Saved entries
----------

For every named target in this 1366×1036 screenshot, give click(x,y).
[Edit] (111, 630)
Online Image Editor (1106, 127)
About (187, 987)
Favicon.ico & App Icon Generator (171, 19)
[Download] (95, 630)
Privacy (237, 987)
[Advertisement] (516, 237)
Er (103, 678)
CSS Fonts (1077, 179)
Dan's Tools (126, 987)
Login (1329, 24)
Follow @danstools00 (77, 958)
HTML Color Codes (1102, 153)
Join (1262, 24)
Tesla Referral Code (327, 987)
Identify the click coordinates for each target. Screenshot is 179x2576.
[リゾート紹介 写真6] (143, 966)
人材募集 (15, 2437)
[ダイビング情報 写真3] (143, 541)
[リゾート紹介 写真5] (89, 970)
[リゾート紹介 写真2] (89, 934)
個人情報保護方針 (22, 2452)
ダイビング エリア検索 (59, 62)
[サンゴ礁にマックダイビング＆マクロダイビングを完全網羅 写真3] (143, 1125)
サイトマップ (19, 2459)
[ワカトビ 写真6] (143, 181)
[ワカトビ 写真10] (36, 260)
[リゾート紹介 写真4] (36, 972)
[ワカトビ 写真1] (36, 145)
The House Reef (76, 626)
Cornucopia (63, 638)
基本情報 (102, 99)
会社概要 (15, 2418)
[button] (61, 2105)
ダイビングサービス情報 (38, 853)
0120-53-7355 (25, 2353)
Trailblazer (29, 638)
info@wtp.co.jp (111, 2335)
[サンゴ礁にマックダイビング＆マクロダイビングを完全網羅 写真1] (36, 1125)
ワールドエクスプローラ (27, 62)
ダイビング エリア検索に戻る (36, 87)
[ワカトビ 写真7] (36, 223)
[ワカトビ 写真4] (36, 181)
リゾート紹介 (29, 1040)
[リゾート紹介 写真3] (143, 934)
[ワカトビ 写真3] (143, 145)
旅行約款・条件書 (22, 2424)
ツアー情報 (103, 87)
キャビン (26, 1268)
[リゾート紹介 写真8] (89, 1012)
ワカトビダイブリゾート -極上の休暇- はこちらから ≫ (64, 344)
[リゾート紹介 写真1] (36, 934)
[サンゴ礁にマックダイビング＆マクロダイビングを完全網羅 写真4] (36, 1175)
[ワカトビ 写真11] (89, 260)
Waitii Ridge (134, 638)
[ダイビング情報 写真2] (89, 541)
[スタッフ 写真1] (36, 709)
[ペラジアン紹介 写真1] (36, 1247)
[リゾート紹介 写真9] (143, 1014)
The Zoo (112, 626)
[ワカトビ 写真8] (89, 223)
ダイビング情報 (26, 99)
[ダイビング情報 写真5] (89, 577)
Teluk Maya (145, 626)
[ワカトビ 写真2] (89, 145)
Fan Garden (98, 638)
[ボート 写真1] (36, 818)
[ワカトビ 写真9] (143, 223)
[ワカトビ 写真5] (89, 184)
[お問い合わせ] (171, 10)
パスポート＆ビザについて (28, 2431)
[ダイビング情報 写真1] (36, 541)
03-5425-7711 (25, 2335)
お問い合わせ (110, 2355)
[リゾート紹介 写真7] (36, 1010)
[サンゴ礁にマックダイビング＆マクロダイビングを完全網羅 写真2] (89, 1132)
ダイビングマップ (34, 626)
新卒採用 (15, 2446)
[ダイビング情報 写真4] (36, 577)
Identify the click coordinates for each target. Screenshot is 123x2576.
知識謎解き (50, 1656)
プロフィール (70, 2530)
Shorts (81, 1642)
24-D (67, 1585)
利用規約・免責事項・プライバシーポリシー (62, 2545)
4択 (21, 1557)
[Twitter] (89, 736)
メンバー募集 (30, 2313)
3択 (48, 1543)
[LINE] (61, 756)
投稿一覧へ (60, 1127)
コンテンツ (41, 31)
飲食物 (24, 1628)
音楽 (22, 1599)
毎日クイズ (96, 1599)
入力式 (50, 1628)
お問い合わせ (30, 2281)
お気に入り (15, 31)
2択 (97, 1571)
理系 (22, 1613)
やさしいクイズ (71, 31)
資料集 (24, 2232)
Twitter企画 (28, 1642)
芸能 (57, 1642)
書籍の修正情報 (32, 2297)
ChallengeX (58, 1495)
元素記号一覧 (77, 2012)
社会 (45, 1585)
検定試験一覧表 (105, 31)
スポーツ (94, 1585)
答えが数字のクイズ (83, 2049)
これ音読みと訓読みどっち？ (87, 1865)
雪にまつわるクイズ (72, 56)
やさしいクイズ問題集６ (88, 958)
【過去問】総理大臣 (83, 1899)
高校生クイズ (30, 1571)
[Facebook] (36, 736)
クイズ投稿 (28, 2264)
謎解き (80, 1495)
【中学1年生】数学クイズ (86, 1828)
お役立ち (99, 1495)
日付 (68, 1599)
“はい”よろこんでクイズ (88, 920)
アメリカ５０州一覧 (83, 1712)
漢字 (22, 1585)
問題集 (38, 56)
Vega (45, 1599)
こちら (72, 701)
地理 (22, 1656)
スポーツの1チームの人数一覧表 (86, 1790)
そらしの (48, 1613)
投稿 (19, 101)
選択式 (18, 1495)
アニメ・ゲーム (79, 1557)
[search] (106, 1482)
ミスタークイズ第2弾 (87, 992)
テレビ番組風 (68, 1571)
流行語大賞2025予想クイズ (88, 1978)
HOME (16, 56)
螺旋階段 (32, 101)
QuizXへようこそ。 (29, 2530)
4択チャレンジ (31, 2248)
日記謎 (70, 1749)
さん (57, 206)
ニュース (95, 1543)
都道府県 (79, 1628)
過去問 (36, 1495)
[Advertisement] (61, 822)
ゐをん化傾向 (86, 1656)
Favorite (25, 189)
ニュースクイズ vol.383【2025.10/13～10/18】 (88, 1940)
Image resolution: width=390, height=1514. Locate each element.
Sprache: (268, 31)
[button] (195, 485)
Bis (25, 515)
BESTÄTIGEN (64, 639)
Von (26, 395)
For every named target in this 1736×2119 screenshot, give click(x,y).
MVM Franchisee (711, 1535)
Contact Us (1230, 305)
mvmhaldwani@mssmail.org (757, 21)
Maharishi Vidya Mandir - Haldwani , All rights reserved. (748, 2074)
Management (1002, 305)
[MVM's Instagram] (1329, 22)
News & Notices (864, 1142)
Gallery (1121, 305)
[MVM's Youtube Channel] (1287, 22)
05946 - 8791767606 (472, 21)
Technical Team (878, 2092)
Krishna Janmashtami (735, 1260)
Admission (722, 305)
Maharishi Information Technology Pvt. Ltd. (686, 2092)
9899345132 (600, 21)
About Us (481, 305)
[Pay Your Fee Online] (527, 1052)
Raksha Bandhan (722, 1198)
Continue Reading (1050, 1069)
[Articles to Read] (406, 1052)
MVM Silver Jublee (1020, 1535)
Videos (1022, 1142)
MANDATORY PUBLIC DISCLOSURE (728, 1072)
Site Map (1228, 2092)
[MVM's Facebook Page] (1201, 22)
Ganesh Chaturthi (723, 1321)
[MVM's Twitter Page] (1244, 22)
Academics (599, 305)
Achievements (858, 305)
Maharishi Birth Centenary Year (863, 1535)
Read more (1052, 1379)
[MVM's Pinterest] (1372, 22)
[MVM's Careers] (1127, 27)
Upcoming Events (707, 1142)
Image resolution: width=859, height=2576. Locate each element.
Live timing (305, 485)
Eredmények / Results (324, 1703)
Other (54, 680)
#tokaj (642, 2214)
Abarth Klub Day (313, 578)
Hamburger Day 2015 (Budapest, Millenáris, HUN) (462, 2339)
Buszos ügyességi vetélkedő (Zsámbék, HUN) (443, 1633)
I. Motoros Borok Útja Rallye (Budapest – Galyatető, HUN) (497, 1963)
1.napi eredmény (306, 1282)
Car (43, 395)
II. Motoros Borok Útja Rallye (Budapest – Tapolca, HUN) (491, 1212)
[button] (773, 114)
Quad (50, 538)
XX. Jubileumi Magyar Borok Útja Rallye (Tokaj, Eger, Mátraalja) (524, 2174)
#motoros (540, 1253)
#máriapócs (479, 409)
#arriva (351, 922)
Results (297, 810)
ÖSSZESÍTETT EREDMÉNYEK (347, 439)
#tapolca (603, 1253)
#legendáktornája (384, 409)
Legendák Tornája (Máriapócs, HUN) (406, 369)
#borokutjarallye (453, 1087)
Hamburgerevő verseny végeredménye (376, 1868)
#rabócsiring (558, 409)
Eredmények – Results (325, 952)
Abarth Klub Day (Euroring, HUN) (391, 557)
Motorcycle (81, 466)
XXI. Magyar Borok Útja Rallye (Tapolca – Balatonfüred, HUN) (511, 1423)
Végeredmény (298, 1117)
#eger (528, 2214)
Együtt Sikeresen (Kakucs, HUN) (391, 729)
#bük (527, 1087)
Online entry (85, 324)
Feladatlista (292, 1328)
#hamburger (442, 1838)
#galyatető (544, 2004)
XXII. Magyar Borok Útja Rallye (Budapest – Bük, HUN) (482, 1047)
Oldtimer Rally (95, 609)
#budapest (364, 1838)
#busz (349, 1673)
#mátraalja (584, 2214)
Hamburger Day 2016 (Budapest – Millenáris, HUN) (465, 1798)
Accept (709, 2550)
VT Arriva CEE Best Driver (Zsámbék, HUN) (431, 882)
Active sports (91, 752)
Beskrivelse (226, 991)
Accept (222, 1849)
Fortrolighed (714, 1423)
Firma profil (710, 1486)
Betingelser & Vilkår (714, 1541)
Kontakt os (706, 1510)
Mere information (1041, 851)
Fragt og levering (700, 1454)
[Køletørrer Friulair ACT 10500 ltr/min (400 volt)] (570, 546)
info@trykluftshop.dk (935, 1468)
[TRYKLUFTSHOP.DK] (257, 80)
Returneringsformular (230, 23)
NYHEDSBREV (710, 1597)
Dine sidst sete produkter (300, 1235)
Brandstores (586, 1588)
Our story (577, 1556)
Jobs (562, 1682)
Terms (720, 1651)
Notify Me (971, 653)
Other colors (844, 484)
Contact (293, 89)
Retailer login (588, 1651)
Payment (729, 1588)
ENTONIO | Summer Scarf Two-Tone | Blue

----------

- Problem:
Reply with an exact copy of the lines running from the one containing "Online entry (85, 324)" through the end of the entries above, both ends included.

- Task output:
Online entry (85, 324)
Feladatlista (292, 1328)
#hamburger (442, 1838)
#galyatető (544, 2004)
XXII. Magyar Borok Útja Rallye (Budapest – Bük, HUN) (482, 1047)
Oldtimer Rally (95, 609)
#budapest (364, 1838)
#busz (349, 1673)
#mátraalja (584, 2214)
Hamburger Day 2016 (Budapest – Millenáris, HUN) (465, 1798)
Accept (709, 2550)
VT Arriva CEE Best Driver (Zsámbék, HUN) (431, 882)
Active sports (91, 752)
Beskrivelse (226, 991)
Accept (222, 1849)
Fortrolighed (714, 1423)
Firma profil (710, 1486)
Betingelser & Vilkår (714, 1541)
Kontakt os (706, 1510)
Mere information (1041, 851)
Fragt og levering (700, 1454)
[Køletørrer Friulair ACT 10500 ltr/min (400 volt)] (570, 546)
info@trykluftshop.dk (935, 1468)
[TRYKLUFTSHOP.DK] (257, 80)
Returneringsformular (230, 23)
NYHEDSBREV (710, 1597)
Dine sidst sete produkter (300, 1235)
Brandstores (586, 1588)
Our story (577, 1556)
Jobs (562, 1682)
Terms (720, 1651)
Notify Me (971, 653)
Other colors (844, 484)
Contact (293, 89)
Retailer login (588, 1651)
Payment (729, 1588)
ENTONIO | Summer Scarf Two-Tone | Blue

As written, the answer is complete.